■ EXCERPT TO READ:
# Playing this morning with my new chuck



## Bobby (May 21, 2004)

I made this this morning in about 15 minutes with my new mini chuck.
Forgot to add this is china berry that has been sitting inthe shop for at least 2 months on thew floor.


----------



## speckle-catcher (May 20, 2004)

which chuck did you get?


----------



## BertS (May 21, 2004)

I'm gonna gues it's a real small one....


----------



## Bubbaette (Apr 10, 2005)

That is very cute. If you can, please post picture of the mini chuck.


----------



## waterspout (May 21, 2004)

Dang you must have some very stout moonshine for that lil shooter! LOL


----------



## Bobby (May 21, 2004)

PSI Woodworking CSC500 Barracuda Micro Wood Lathe Scroll Chuck System


----------



## Hooked (Oct 15, 2004)

Cool. That's even smaller than my first 'bowl' I turned a couple months ago made from a small cypress knee which a chop off when they pop up in the yard.


----------



## Bobby (May 21, 2004)

■ THE TASK: Continue the forum thread above about turning with a new mini chuck, picking up from the final post header.

■ SOURCE DATA:
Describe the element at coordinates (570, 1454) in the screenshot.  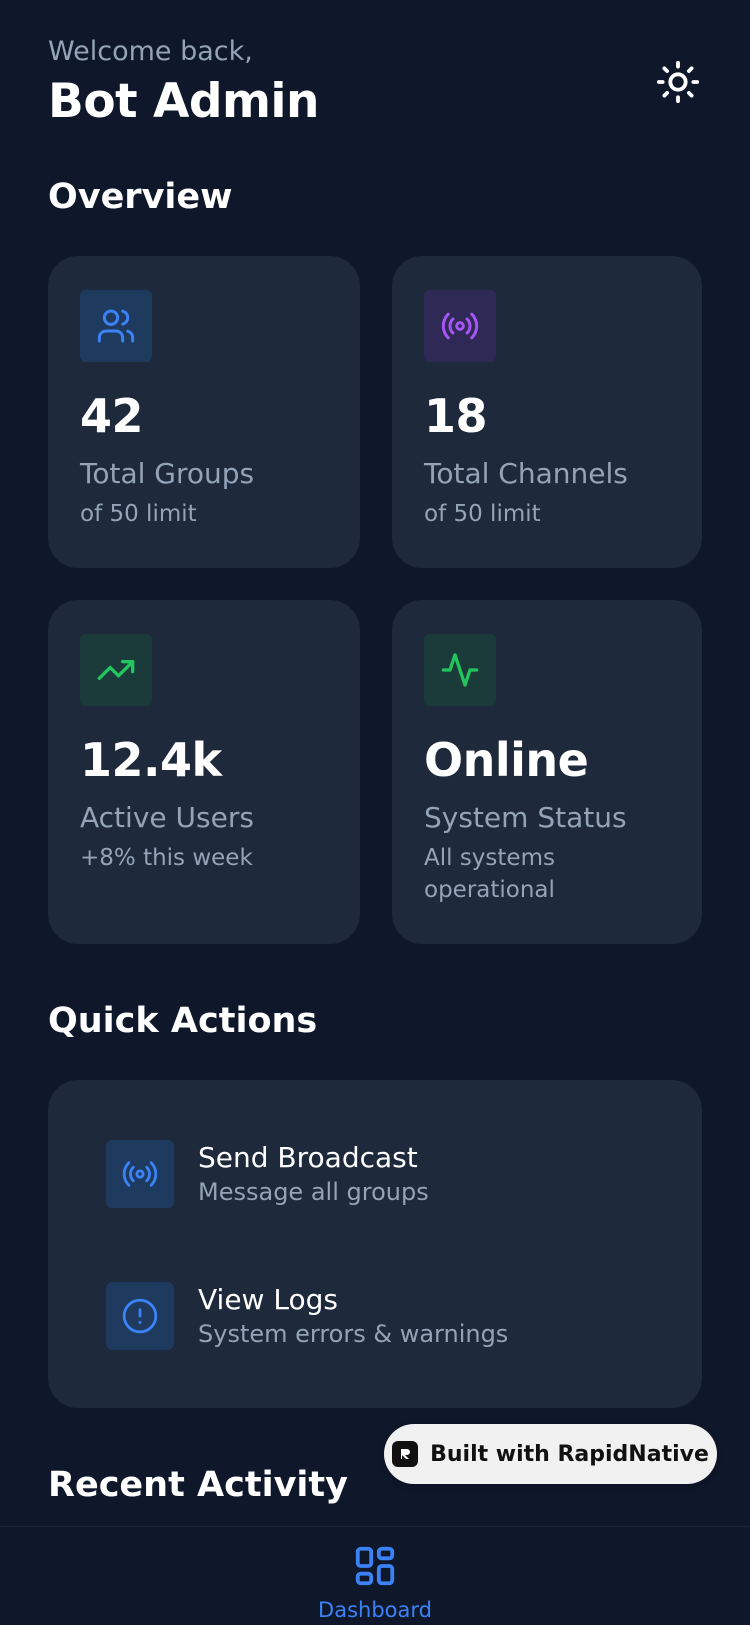
I see `badge-text: Built with RapidNative` at that location.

■ OUTPUT FOR THIS EXERCISE:
Bubbaette said:


> That is very cute. If you can, please post picture of the mini chuck.


Here is the picture


----------



## Surf Hunter (Sep 28, 2006)

Nice chuck, we have one and have yet to try it out. 
Neet looking mini goblet.


----------



## bill (May 21, 2004)

Make another, add a mini hoop and give to Barb as ear rings LOL 

That is cool, I might have to get my eyes rechecked if I start anything that small.


----------



## Slip (Jul 25, 2006)

Dang Bobby, that is one huge dime. Great work, and congrats on new chuck.


----------



## Bobby (May 21, 2004)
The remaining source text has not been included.